Sisterspeak237 Rewards Budding Talents In Cameroon Journalism

Bamenda, Cameroon—Sisterspeak237, a blog born out of a desire to bring to an open space engaging discussions about women’s issues in Cameroon and Africa has rewarded some nine pupil journalists who emerged best in its pioneer national story telling contest.
Laureates pose with initiator, members of the jury

The award ceremony at the CBC Centre in Nkwen Bamenda on Friday May 6 was the culmination of activities by the blog and award concept owner, Comfort Mussa to mark the 2016 edition of the World Press Freedom.

Through the award which the initiator promised to make it an annual feature, Sisterspeak237 hopes to reignite the passion for journalism, encourage journalists to pursue stories that are not often told in mainstream media, “and most importantly, contribute to uplifting of professional and ethical standards of journalism in Cameroon.”

The jury had received over 35 entries from students who contested in three categories.

“We had to listen to, read, and watch the entries. Thematic focus for the contest included Women issues, Agriculture and Social Inclusion,” Omer Songwe, chairperson of the board of judges explained as he announced the nine best entries-three per category.

“Sisterspeak237 and its partners will mentor the winners and give feedback to all those who submitted articles,” he promised.

The Laureates

Described by organizers as the topmost award of the contest, Ngwe Bertine of the Higher Institute for Business and Management Sciences (HIBMS), Bamenda emerged first in the social inclusion category. She was followed by Teno Cynthia of National Polytechnic Bambui in the second place and Bafon Colette; a visually impaired student of HIBMS came third.

The initiator of the Story Telling Contest, Comfort Mussa said the social inclusion category was so dear to her, in part because she has close friends and family members who are persons with disabilities.

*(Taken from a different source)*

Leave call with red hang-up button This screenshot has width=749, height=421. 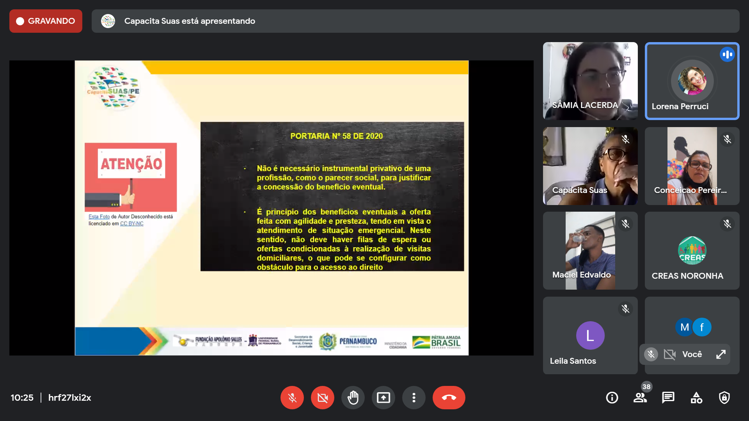(x=449, y=398)
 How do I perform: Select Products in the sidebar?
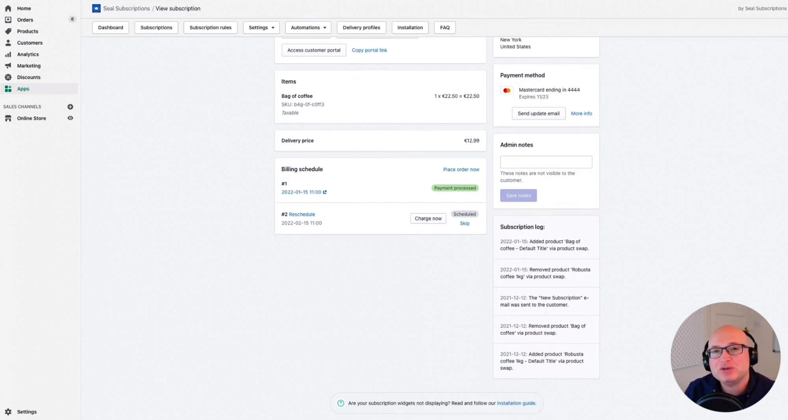28,31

“Persons with disabilities are underrepresented in most spheres and their stories are rarely told. Even when their stories are told, often times the language used, stigmatizes the people with disabilities,” Mussa said.

In the Women’s issues category, Nformi Sandre of HIBMS Bamenda won the first prize and was respectively followed in the second and third positions by Awasiri Promise Forsuh and Atah Carol Moh of National Polytechnic Bambui.
Hon Lucas Tasi hands second prize to Atah Carol 

“I dedicate to award to all the women. Life holds more than what you see, so don’t give up,” Atah Carol said.

The winners Commy Mussa said will receive mentorship from Sisterspeak. “They will also have the opportunity to pitch and report stories for Tiptopstars.”

In the Agriculture category, Nsoseka Andrew of the University of Buea grabbed the first prize while Chrysantus Ndikum of HIBMS Bamenda and Num Rogers of National Polytechnic Bambui respectively won second and third prizes respectively.

Lifetime Achievement

The laureates in all categories backed home cash and material prizes from Sisterspeak237 and its partners.
Olive Shang's grand daughter, Ingrid (middle) receives her grand Ma's award

Winners of the social inclusion category were also offered one week internship with the Socio Economic Empowerment of Persons with Disabilities (SEEP).

Retired veteran journalist, Olive Shang was recognized with a ‘Lifetime Achievement award.’ She has made an outstanding lifetime contribution to journalism in Cameroon and used the media to amplify the voices of the voiceless, the jury announced.

“It was a wonderful and enriching experience for me and jury members,” the chairperson of the jury said.